When that will be is hard to say, but there will have to be enough rain to soak the dry ground and dead wood that is allowing the blazes to spread so rapidly, which has the added effect of preventing combustion events in the first place.
Smoke or Heat: Summer 2023 for Many
Earlier in the week, Cleveland, Ohio, became so engulfed in smoke that the city's skyline disappeared while New York has been subject to an orange haze.
Air particle pollution is as of Friday considered at unhealthy levels in parts of Washington D.C., Pittsburgh and Baltimore, as well as many other areas on the East Coast and in the Great Lakes regions, according to government air quality monitoring site AirNow.

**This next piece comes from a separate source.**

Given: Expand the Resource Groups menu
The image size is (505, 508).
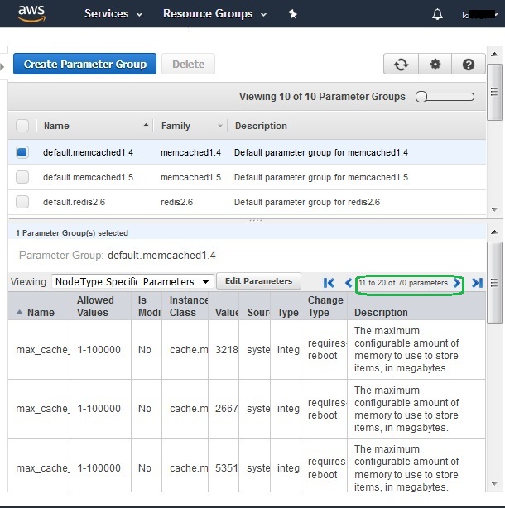Looking at the screenshot, I should coord(214,14).
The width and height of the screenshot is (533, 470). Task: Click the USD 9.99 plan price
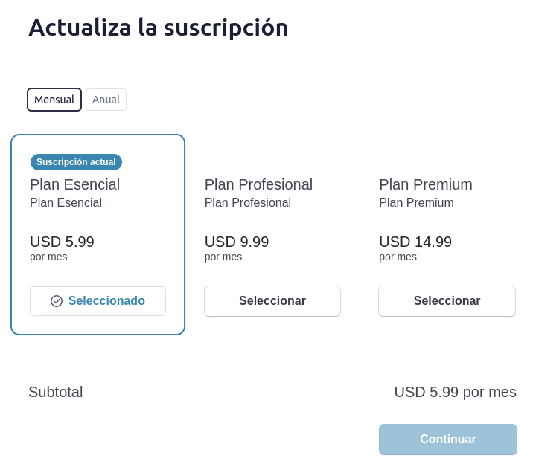(x=237, y=242)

At present levels, it recommends residents avoid strenuous outdoor activities, shorten the amount of time they have to spend outside or wait for the air quality to improve before exercising in the open.

"The biggest problem with wildfires apart from the immediate danger is the decrease in air quality," Maslin said. "This is very severe because the soot and smoke can cause huge issues [for] people with sensitive respiratory diseases."
As well as potentially exacerbating conditions such as asthma, the particulates from the wildfires can compound pollution already produced by humans.
According to Advisory Board, a healthcare research firm, experts have warned that exposure to the smog can be as damaging to the lungs as smoking 22 cigarettes a day. Maslin likened the effects to that of a city with bad air quality "multiplied multiple times."
At the same time as the Northeast and Midwest is facing a haze of smoke, meteorologists have issued excessive heat warnings for swaths of the U.S. Southwest caused by a heatwave that is expected to continue into next week, with temperatures sustained above 100 degrees Fahrenheit.
On Thursday, the National Weather Service said the heatwave is expected to ease somewhat early next week, before conditions return to "typical summertime heat" towards the latter half of the week.
However, it noted that heat-related dangers to people remain elevated "due to the longevity of this ongoing heatwave."
Meteorologists at the National Oceanic and Atmospheric Administration have said that the same static weather pattern causing the unusually hot, dry conditions in Canada had then caused both the smoky air descending over northern America and the oppressive heat in the south.
"Pick your poison," Greg Carbin, forecast operations chief for the agency's Weather Prediction Center, told WRAL on Thursday, adding: "As long as there's something to burn, there will be smoke we have to deal with."
"High air pollution levels combined with intense summer heat lead to amplifying effects when it comes to the wellbeing of the population, with the risk for serious health problems and hospitalizations increasing sharply," Voulgarakis said. "This demonstrates the compound disasters that can emerge with climate change."
Update 07/03/23, 4:57 a.m. ET: This article was updated to include comments from Apostolos Voulgarakis.